I've searched around, but I can't seem to find any instructors or schools for any Russian styles here in Utah. Have I missed anything?
Does anyone know of any schools here?
Thanks in advance.


----------



## Ceicei (Nov 6, 2004)

Where are you located in Utah?  I believe there is a Systema school in Orem, Utah.

- Ceicei



			
				Fat-Fat said:
			
		

> Hey everyone,
> I'm new to martial arts in general, but would like to learn any kind that is Russian related; preferably Systema.
> I've searched around, but I can't seem to find any instructors or schools for any Russian styles here in Utah. Have I missed anything?
> Does anyone know of any schools here?
> Thanks in advance.


----------



## Fat-Fat (Nov 7, 2004)

South Jordan, but I wouldn't mind the commute.
Do you have an address or name for the school?
Thanks


----------



## theformerone (Nov 8, 2004)

www.russiansystem.com 

this is the website to a school in Colorado


----------



## psi_radar (Nov 10, 2004)

Longmont, CO is a long ways from Utah. You might try the www.russianmartialart.com site for a listing of affiliated schools with certified instructors, though I have heard there are other schools out there that are unafiliated or no longer affiliated with VV or MR. The RMA site also has a "training partners" section where you can locate other people near you interested in Systema. With the help of some tapes and a partner you can definitely learn a bit. No replacement for actual instruction of course, but it is an option.


----------



## Ceicei (Nov 10, 2004)

Sorry I didn't get back to you sooner. I will be in Orem tomorrow running some errands and will check out the place to see if it is Systema. If it is, then I'll give you the address and phone number.  

- Ceicei


----------



## Ceicei (Nov 24, 2004)

Ceicei said:
			
		

> Sorry I didn't get back to you sooner. I will be in Orem tomorrow running some errands and will check out the place to see if it is Systema.
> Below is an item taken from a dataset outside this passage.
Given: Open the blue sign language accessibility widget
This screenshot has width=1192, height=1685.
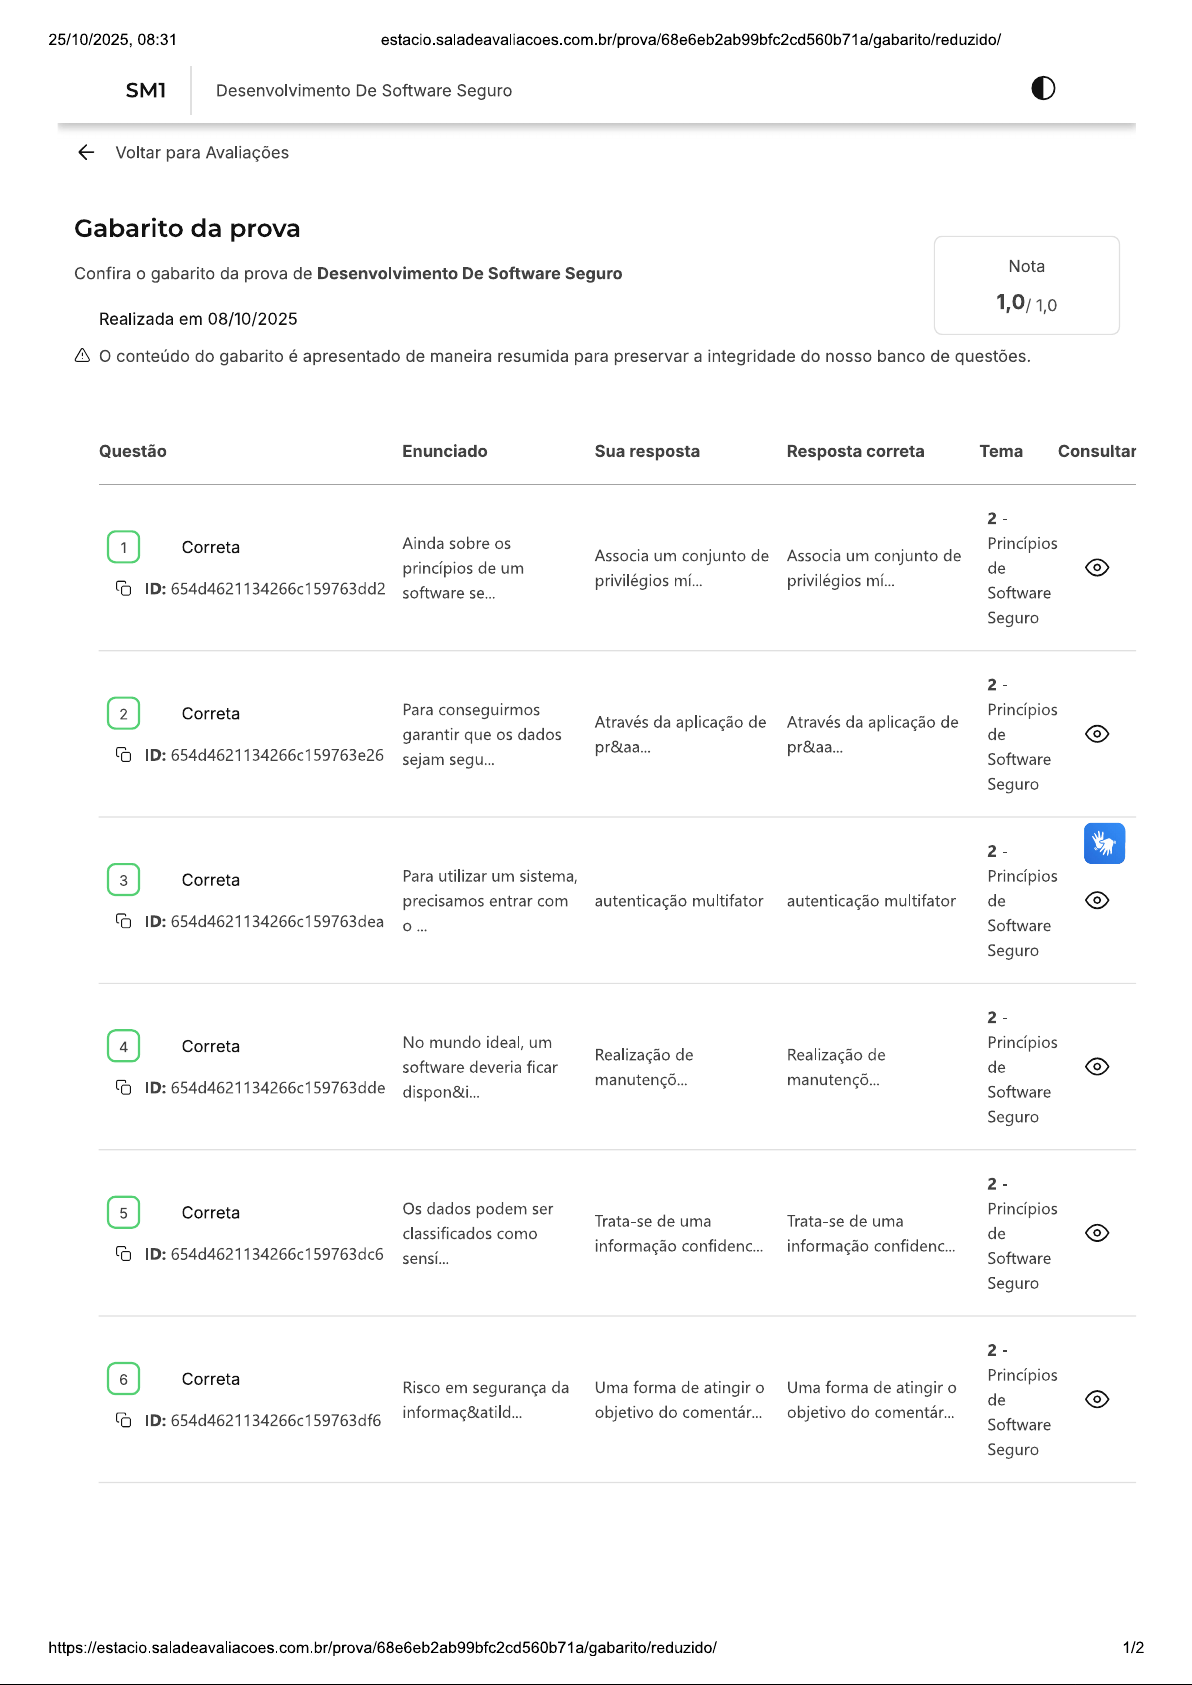Looking at the screenshot, I should 1104,843.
If it is, then I'll give you the address and phone number.
> 
> - Ceicei



Checked around carefully several times.  There isn't a Systema school located in the Utah County area.  I don't know about Salt Lake County though but didn't have any success either when I checked there.  Sorry.  

If I happen to see or hear of one any where in Utah, I'll let you know.

- Ceicei


----------



## Arthur (Nov 24, 2004)

Fat Fat,

Joe Mardesich used to teach Systema in Orem, Utah. I don't know if he is still in the area, or if he is willing to teach what he knows... but if you like I can give you the last contact info I had for him.
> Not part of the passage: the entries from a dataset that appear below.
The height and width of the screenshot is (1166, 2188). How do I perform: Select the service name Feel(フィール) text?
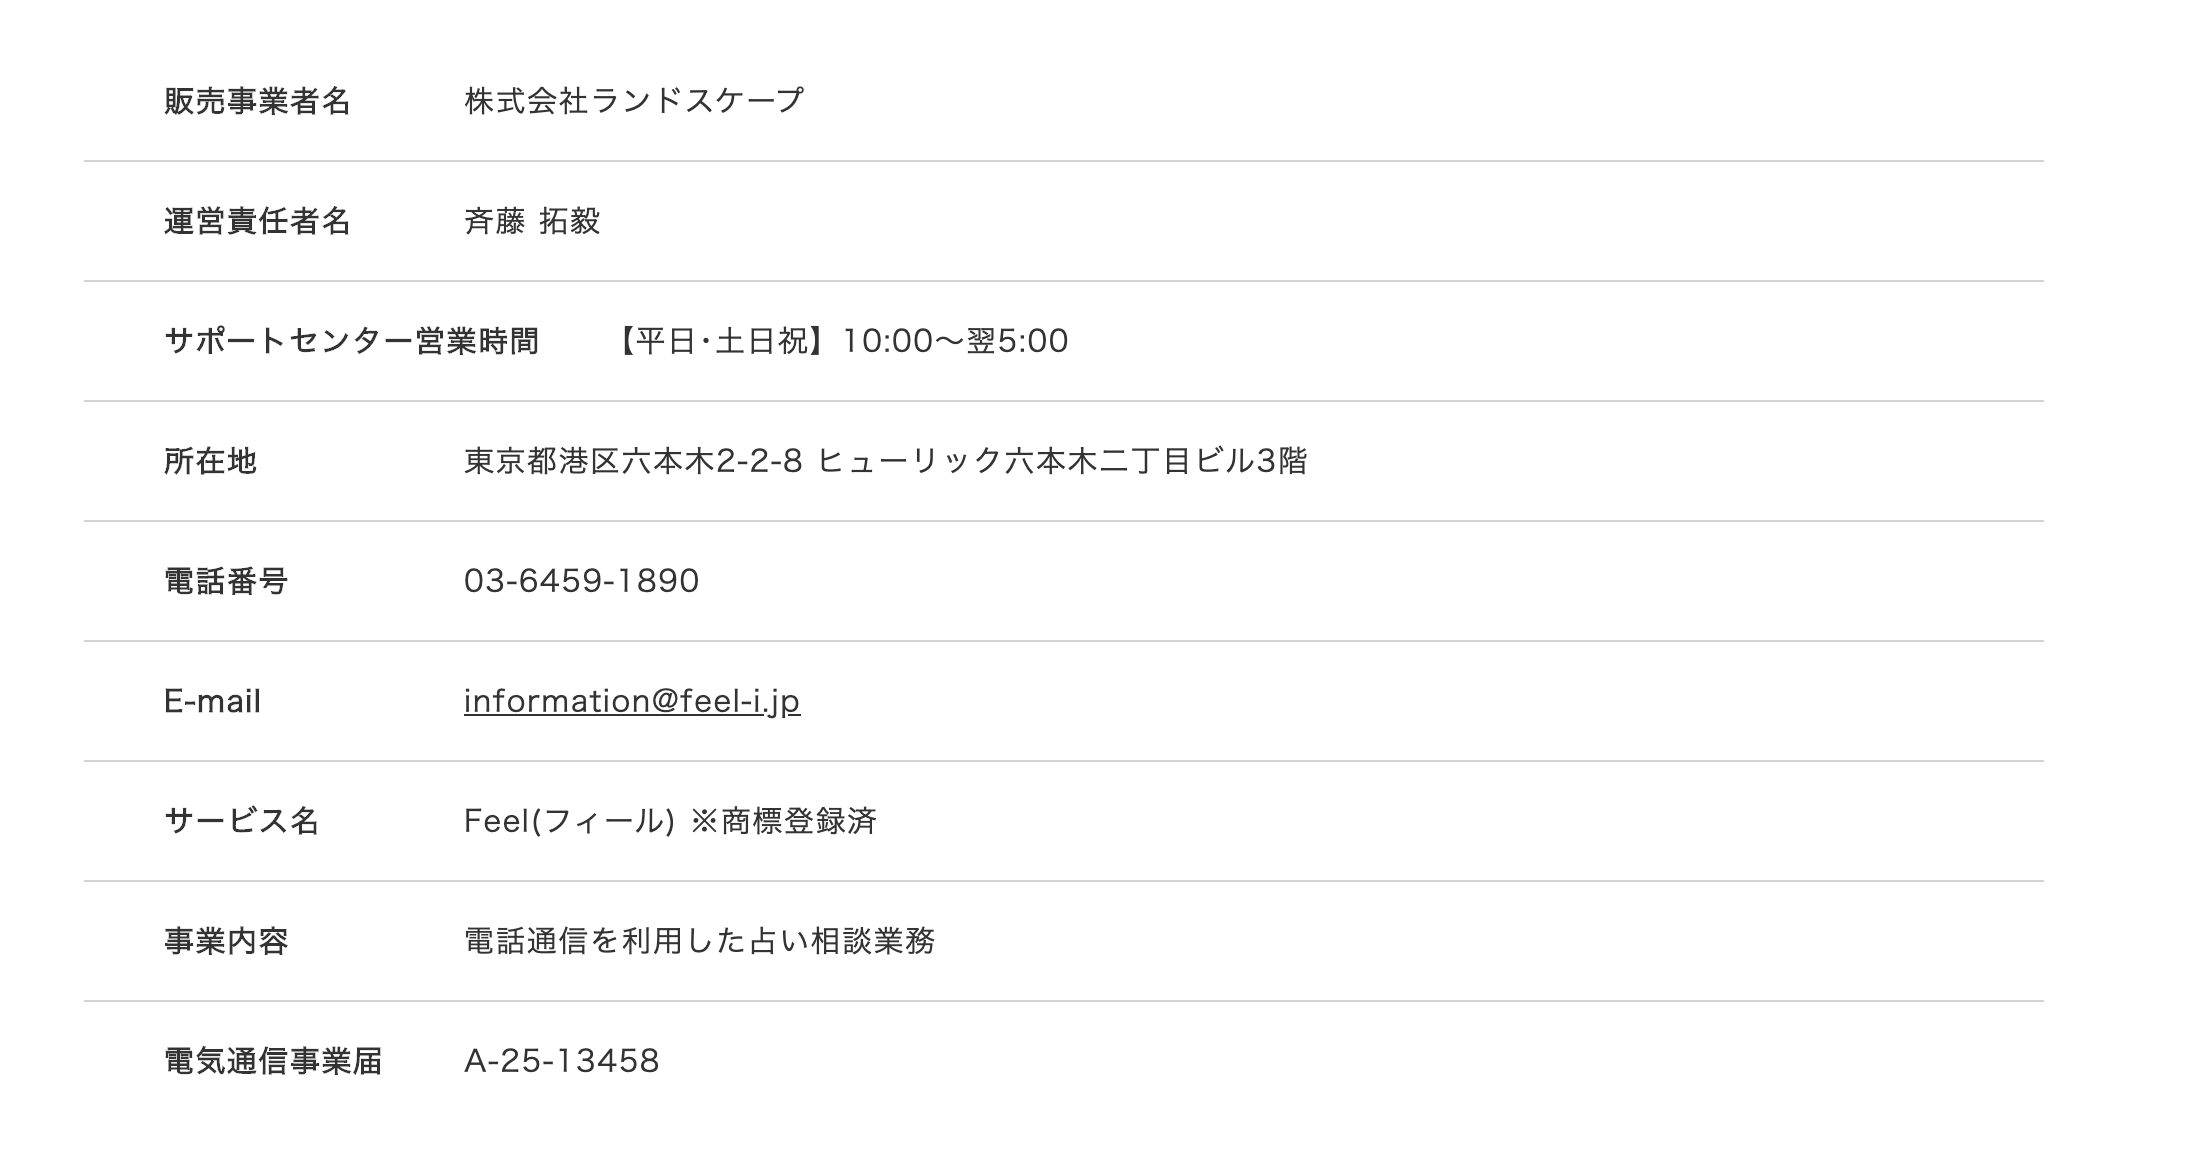(569, 821)
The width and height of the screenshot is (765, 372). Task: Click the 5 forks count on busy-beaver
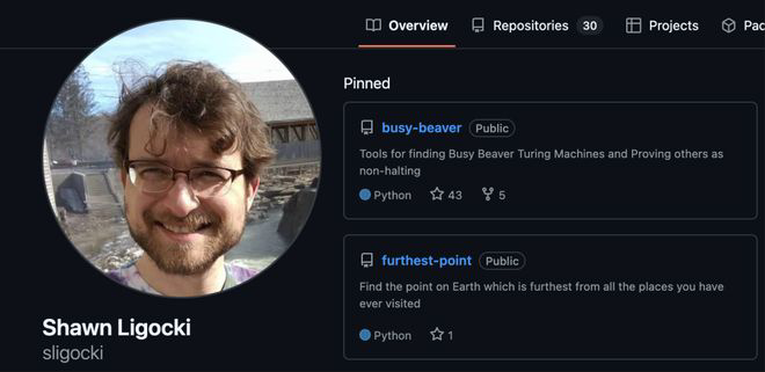tap(502, 195)
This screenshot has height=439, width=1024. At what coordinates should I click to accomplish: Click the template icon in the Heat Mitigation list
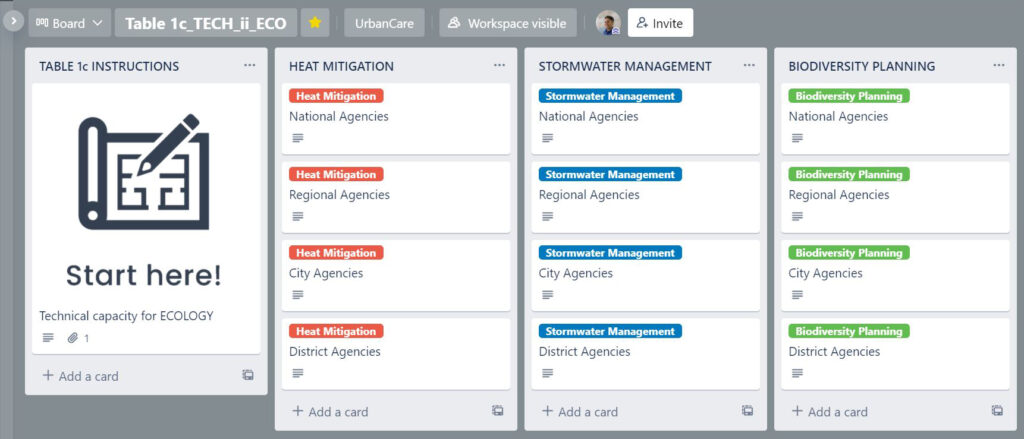[x=497, y=411]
Likewise, there is another fellow by the name of Matt Brock who used to work out in a training group in Utah. I believe he is now located in Texas, but he may have some leads for you.
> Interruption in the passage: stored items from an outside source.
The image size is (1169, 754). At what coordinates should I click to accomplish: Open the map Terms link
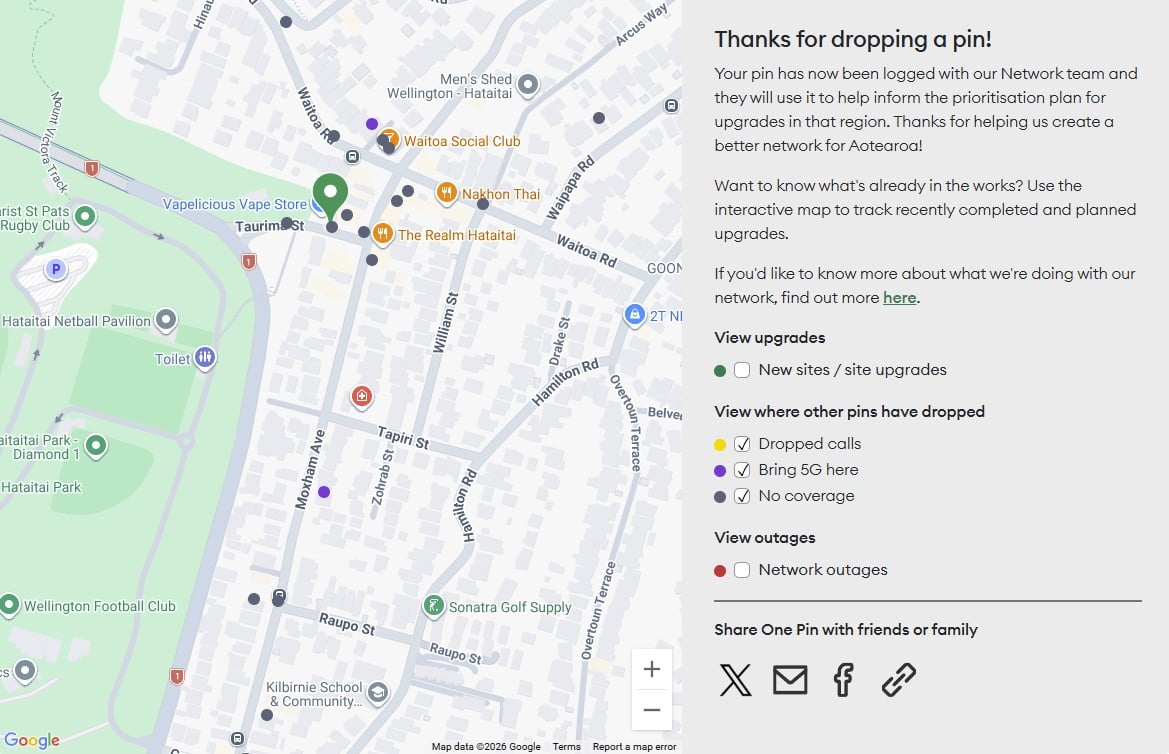pyautogui.click(x=566, y=747)
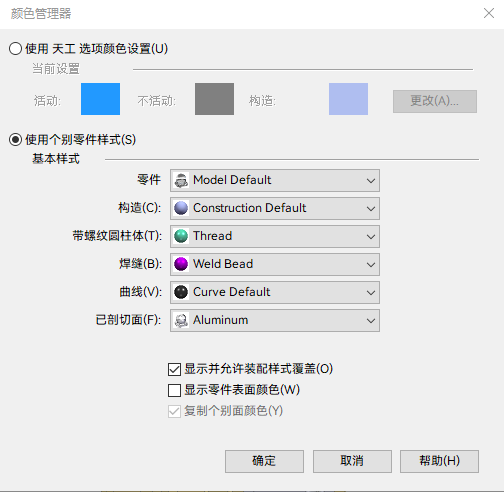Click the 确定 button

coord(264,461)
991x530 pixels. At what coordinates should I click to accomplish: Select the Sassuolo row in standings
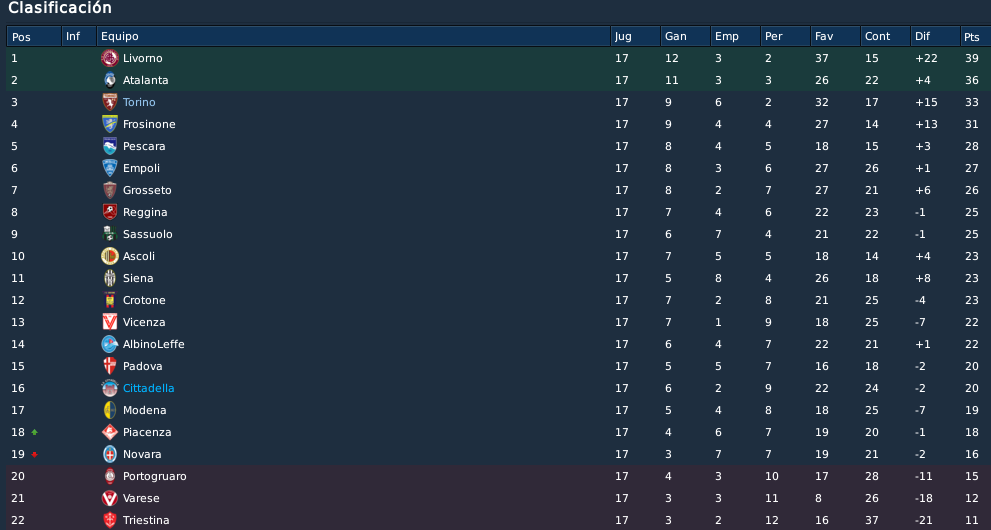[x=496, y=234]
If your interested, send me a PM along with your real name and contact info (I prefer not to give out other peoples contact info to unknowns), and I'll hook you up with my info.

Arthur


----------



## Franc0 (Nov 25, 2004)

Fat, if you ever get into Vegas (not too far from Utah) shoot me a pm and I'll be glad to have you jump in with our little group. 
Frank.


----------



## systemautah (Nov 20, 2011)

Although this is an old thread, I wanted to let everyone know (who might be searching for Systema in Utah) that we are practicing Systema in Park City twice a week.  Our website is www.systemautah.com and we are on Facebook.  Please feel free to come and train with us.  Beginners are always welcome.  We will be moving into the ten million dollar Park City M.A.R.C. on Dec 16th 2011.  The room that we will train in is stunning and spacious with Zebra mat floors.
Again, please check us out!


----------



## Robert Gergi (Nov 25, 2011)

You can get info on schools in Utah

http://www.russianmartialart.com/main.php?page=affiliates&loc=us&sta=UT


----------



## systemautah (Jan 11, 2012)

Systema Utah is a certified Systema affiliate school under Mikhail Ryabko and Vladimir Vasiliev.  We have just moved into the ten million dollar Park City M.A.R.C. as of Jan 2012.  We can be found on Facebook or at www.systemautah.com   Our training room is over 1000 sq ft with Zebra mats wall-to-wall.  Please come and visit us anytime.  Beginners are always welcome.


----------



## Brian King (Jan 11, 2012)

Good luck with your program! Looks like a great facility. 

Regards
Brian King


----------